__Task to carry out__. Below are lines of data, and only some are wanted. Please repeat exactly those from the line that has "Task: Cancel the storage wizard" through the line that has "Open Game Shows".

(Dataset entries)
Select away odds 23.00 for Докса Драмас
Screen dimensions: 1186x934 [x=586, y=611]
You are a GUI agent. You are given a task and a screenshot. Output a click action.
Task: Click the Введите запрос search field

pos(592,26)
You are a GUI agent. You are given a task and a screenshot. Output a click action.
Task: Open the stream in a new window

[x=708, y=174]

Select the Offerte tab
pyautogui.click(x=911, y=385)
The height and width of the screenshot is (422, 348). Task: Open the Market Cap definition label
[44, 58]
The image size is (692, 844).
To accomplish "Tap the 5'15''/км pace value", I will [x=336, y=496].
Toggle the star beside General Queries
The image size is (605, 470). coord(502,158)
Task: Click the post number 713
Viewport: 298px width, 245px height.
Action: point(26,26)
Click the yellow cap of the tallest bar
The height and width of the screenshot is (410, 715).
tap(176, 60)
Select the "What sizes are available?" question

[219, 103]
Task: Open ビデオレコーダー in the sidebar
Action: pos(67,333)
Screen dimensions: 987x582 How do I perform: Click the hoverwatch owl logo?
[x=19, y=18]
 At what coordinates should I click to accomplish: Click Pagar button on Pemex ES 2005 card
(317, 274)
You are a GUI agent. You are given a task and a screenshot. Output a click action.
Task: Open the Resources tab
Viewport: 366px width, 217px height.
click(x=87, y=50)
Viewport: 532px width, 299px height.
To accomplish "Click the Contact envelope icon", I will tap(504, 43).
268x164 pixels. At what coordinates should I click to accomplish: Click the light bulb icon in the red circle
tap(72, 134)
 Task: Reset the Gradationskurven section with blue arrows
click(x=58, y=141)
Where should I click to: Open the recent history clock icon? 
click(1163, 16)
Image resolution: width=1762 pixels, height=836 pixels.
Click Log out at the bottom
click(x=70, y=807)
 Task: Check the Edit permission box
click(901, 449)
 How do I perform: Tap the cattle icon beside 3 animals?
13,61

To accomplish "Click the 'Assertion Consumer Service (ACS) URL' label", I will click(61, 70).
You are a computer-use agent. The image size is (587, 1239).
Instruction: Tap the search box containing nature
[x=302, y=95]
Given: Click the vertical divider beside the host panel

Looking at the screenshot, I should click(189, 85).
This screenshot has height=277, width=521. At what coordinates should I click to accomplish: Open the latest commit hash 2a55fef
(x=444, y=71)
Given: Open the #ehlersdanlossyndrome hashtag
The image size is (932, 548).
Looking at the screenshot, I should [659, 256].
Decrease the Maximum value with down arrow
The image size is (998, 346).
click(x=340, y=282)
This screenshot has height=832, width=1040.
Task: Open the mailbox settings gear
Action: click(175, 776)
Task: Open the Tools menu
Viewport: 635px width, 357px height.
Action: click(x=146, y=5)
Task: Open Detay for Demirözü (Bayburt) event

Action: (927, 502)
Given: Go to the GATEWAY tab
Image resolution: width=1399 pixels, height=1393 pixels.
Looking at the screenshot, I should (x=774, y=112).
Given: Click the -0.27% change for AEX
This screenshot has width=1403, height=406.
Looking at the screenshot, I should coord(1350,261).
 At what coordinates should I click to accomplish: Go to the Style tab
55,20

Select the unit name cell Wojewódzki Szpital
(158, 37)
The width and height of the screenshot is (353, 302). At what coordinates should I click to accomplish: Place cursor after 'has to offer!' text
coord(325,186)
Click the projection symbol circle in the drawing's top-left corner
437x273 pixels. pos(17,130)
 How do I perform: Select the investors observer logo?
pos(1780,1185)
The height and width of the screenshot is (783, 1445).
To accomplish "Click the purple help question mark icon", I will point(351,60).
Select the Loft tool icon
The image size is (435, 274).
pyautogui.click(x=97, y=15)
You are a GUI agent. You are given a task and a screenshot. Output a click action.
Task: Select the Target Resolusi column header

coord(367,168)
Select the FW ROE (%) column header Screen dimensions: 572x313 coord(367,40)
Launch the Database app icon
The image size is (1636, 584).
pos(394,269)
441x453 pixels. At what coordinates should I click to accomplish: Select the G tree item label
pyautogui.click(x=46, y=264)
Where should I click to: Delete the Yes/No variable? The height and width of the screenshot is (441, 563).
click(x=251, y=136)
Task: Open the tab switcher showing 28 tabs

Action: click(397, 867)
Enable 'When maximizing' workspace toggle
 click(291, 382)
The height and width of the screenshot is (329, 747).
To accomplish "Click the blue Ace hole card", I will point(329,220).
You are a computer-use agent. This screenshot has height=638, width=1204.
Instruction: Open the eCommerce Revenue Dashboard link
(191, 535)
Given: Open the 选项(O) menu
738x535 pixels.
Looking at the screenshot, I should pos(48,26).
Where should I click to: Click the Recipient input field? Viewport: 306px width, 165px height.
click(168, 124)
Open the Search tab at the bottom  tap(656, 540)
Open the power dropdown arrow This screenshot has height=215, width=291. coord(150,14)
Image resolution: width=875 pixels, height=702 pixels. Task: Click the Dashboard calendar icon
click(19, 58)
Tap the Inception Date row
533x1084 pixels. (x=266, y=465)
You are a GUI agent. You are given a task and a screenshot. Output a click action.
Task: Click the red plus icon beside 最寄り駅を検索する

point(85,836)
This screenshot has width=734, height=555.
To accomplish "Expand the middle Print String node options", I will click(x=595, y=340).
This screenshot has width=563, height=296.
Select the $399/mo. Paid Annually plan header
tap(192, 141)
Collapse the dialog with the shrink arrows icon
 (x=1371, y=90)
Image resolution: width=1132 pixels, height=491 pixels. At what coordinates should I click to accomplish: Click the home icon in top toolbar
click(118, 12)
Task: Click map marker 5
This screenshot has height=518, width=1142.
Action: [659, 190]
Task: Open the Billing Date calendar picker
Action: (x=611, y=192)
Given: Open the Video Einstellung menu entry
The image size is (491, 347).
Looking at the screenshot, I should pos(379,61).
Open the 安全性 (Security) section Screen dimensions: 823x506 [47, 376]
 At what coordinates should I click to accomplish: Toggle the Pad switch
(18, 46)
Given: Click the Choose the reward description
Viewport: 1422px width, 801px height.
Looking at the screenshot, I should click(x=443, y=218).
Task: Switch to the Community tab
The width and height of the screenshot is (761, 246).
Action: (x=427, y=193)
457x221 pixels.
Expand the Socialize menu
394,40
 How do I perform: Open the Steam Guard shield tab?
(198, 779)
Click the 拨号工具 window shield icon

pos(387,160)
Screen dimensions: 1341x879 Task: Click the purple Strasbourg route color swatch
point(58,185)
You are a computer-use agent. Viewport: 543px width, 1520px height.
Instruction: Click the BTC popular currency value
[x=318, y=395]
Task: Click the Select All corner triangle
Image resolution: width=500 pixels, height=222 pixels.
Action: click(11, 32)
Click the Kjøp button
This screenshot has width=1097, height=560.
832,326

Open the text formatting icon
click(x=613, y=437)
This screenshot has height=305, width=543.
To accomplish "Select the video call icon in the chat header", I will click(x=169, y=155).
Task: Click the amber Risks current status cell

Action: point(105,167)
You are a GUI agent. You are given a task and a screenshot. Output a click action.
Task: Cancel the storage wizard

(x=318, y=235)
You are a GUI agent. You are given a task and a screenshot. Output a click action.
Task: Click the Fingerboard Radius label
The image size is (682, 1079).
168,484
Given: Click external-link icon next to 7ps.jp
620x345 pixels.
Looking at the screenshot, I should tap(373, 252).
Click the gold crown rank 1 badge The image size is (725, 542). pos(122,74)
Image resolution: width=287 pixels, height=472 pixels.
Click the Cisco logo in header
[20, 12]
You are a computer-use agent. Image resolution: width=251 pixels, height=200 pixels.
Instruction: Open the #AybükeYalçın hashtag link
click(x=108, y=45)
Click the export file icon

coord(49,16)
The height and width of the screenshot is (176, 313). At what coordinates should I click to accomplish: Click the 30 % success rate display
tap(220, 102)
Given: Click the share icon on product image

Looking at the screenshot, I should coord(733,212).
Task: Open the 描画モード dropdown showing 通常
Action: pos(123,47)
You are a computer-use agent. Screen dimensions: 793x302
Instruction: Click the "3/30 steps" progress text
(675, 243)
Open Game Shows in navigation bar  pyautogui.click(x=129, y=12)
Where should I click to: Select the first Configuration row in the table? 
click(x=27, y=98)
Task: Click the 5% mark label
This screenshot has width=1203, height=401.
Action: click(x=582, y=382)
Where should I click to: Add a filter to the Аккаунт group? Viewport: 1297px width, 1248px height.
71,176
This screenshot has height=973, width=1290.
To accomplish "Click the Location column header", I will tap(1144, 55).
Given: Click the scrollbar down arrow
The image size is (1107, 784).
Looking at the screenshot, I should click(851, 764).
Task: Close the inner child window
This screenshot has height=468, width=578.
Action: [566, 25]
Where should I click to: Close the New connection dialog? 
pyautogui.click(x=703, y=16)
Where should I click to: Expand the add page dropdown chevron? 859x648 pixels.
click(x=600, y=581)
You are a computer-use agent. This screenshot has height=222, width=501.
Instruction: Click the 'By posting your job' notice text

__Answer to this problem__.
Task: Cancel the storage wizard

(x=318, y=235)
You are a GUI agent. You are given a task and a screenshot. Output a click action.
Task: Click the Fingerboard Radius label
The image size is (682, 1079).
168,484
Given: Click external-link icon next to 7ps.jp
620x345 pixels.
Looking at the screenshot, I should tap(373, 252).
Click the gold crown rank 1 badge The image size is (725, 542). pos(122,74)
Image resolution: width=287 pixels, height=472 pixels.
Click the Cisco logo in header
[20, 12]
You are a computer-use agent. Image resolution: width=251 pixels, height=200 pixels.
Instruction: Open the #AybükeYalçın hashtag link
click(x=108, y=45)
Click the export file icon

coord(49,16)
The height and width of the screenshot is (176, 313). At what coordinates should I click to accomplish: Click the 30 % success rate display
tap(220, 102)
Given: Click the share icon on product image

Looking at the screenshot, I should coord(733,212).
Task: Open the 描画モード dropdown showing 通常
Action: pos(123,47)
You are a computer-use agent. Screen dimensions: 793x302
Instruction: Click the "3/30 steps" progress text
(675, 243)
Open Game Shows in navigation bar  pyautogui.click(x=129, y=12)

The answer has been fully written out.